Il ne s'agit pas de jouer ici à « monsieur le vivisecteur » de l'âme algérienne, et encore moins de sa mémoire, la tâche revient aux compétences qui définissent en propre la littérature. Seulement, il faut simplement convenir, que nos écrivains ont failli devant leur devoir pour souvent se transformer en sociologue de marché ; moins pour nous décrire comment un jeune homme ordinaire se transforme en tueur que pour livrer une explication économique et politique. Les intellectuels ont été quant à eux divisés selon une dichotomie douteuse entre « éradicateurs » et « réconciliateurs », les uns fournissant une science d'état au service de l'Etat [1], les autres un magasin de fourniture d'armes idéologiques pour sa destruction.

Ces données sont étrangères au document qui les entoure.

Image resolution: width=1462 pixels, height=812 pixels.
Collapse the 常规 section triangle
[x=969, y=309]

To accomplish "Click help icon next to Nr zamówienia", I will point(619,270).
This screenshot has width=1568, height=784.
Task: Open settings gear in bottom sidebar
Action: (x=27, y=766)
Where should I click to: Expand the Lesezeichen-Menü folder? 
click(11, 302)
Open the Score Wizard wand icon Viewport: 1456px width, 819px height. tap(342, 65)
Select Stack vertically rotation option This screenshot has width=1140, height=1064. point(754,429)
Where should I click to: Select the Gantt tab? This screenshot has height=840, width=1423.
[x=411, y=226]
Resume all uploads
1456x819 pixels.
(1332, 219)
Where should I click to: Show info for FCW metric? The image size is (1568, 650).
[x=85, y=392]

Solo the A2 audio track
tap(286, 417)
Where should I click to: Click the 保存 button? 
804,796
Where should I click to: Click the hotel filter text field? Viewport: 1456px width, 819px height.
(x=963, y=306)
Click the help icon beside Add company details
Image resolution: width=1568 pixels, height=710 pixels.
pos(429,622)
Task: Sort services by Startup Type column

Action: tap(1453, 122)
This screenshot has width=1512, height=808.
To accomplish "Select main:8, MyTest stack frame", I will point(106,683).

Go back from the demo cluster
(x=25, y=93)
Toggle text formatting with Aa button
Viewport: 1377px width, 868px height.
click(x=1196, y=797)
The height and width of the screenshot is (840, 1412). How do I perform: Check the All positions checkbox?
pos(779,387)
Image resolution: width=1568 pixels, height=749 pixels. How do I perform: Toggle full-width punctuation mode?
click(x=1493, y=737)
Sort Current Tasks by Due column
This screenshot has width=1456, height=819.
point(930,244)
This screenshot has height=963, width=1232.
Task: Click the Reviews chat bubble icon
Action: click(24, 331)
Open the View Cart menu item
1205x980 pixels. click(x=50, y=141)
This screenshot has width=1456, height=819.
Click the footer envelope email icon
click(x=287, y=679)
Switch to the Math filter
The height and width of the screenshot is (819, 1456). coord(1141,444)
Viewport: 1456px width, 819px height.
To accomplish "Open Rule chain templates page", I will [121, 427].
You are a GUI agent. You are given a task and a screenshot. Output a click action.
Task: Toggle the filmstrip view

Il s'agit donc, dans les lignes qui suivent, de rendre raison comme on rend des comptes à l'aide d'un ensemble de données sociales autant qu'historiques de phénomènes qui ont meurtri l'Algérie pendant près d'une décennie.

Champ politique et champ religieux en Algérie : de la confrontation symbolique à la violence.

Il suffirait de donner libre cours à la sociologie spontanée des « savants » ou des demi-habiles pour enfermer définitivement les questions sur la sécularisation de l'Islam ou sa « laïcisation » dans les biais scolastiques. Pourtant, et on peut l'espérer, quelques précautions méthodiques induiraient une vigilance épistémologiques qui séparerait le bon grain théorique de l'ivraie, on allait dire de l'ivresse idéologique. J'ai volontairement choisi de parler des musulmans et non de l'Islam de séparer la religion et ses usages politiques qui eux demeurent, en toute raison sociaux. Mon intention ici n'est pas d'ordre théologique, je n'en ai pas les compétences, mais scientifique et plus précisément sociologique. En outre, il faut bien se rappeler que si tout le monde convient qu'il ne faut pas confondre les choses de la logique avec la logique des choses, force est de constater que souvent, nous confondons le pouvoir de la religion avec la religion du pouvoir et plus précisément de ceux qui détiennent le pouvoir de parler au nom de la religion.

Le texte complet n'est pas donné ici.